— begin DOCUMENT TEXT —

### Zero-Determinant Strategies in the Iterated Prisoner’s Dilemma

#### Posted by Mike Shulman

*A note to those arriving from the article in the Chronicle of Higher Education: my opinion may not have been accurately represented in that article. Please read my whole post and judge for yourself.*

Usually I blog about things because I am excited about them, but today is a little different. Not that I’m *not* excited about this post, but recently I’ve been too busy with other things to do much blogging. However, what excitement can’t do, annoyance can, and I’m getting tired of seeing this (amazing, surprising, insightful, groundbreaking) paper subject to hype and (what seems to me to be) misinterpretation.

- William Press and Freeman Dyson,
*Iterated Prisoner’s Dilemma contains strategies that dominate any evolutionary opponent*, PNAS open access, March 2012.

If you don’t know what the prisoner’s dilemma is, Wikipedia has a fairly good article. The important things to take away are that

- At first, it seems like defection is the only rational strategy, but
- When the game is played over and over again, there can be an advantage to cooperation.

The first point is easy to see: defection is a dominant strategy, and mutual defection is the only Nash equilibrium.

The second point can be made both *experimentally* and *theoretically*. On the experimental side, in computer tournaments of iterated prisoner’s dilemma, the strategy **TIT FOR TAT** (or a small variation thereof) almost invariably accumulates the highest total scores. TIT FOR TAT is a very simple strategy, which cooperates on the first round, and thereafter simply copies what its opponent did on the previous round — thereby rewarding cooperation with more cooperation and punishing defection with defection. If we add an “evolutionary” aspect to the tournament, with higher-scoring strategies reproducing more, then over time TIT FOR TAT and its variations come to dominate the landscape.

— end DOCUMENT TEXT —

STATED EXERCISE - Retype the post on zero-determinant strategies in the iterated prisoner's dilemma in full, word for word, from its title through its final paragraph.

— begin SOURCE DATA —

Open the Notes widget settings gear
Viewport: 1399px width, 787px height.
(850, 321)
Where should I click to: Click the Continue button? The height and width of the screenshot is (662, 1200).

— end SOURCE DATA —

RESULT -
### Zero-Determinant Strategies in the Iterated Prisoner’s Dilemma

#### Posted by Mike Shulman

*A note to those arriving from the article in the Chronicle of Higher Education: my opinion may not have been accurately represented in that article. Please read my whole post and judge for yourself.*

Usually I blog about things because I am excited about them, but today is a little different. Not that I’m *not* excited about this post, but recently I’ve been too busy with other things to do much blogging. However, what excitement can’t do, annoyance can, and I’m getting tired of seeing this (amazing, surprising, insightful, groundbreaking) paper subject to hype and (what seems to me to be) misinterpretation.

- William Press and Freeman Dyson,
*Iterated Prisoner’s Dilemma contains strategies that dominate any evolutionary opponent*, PNAS open access, March 2012.

If you don’t know what the prisoner’s dilemma is, Wikipedia has a fairly good article. The important things to take away are that

- At first, it seems like defection is the only rational strategy, but
- When the game is played over and over again, there can be an advantage to cooperation.

The first point is easy to see: defection is a dominant strategy, and mutual defection is the only Nash equilibrium.

The second point can be made both *experimentally* and *theoretically*. On the experimental side, in computer tournaments of iterated prisoner’s dilemma, the strategy **TIT FOR TAT** (or a small variation thereof) almost invariably accumulates the highest total scores. TIT FOR TAT is a very simple strategy, which cooperates on the first round, and thereafter simply copies what its opponent did on the previous round — thereby rewarding cooperation with more cooperation and punishing defection with defection. If we add an “evolutionary” aspect to the tournament, with higher-scoring strategies reproducing more, then over time TIT FOR TAT and its variations come to dominate the landscape.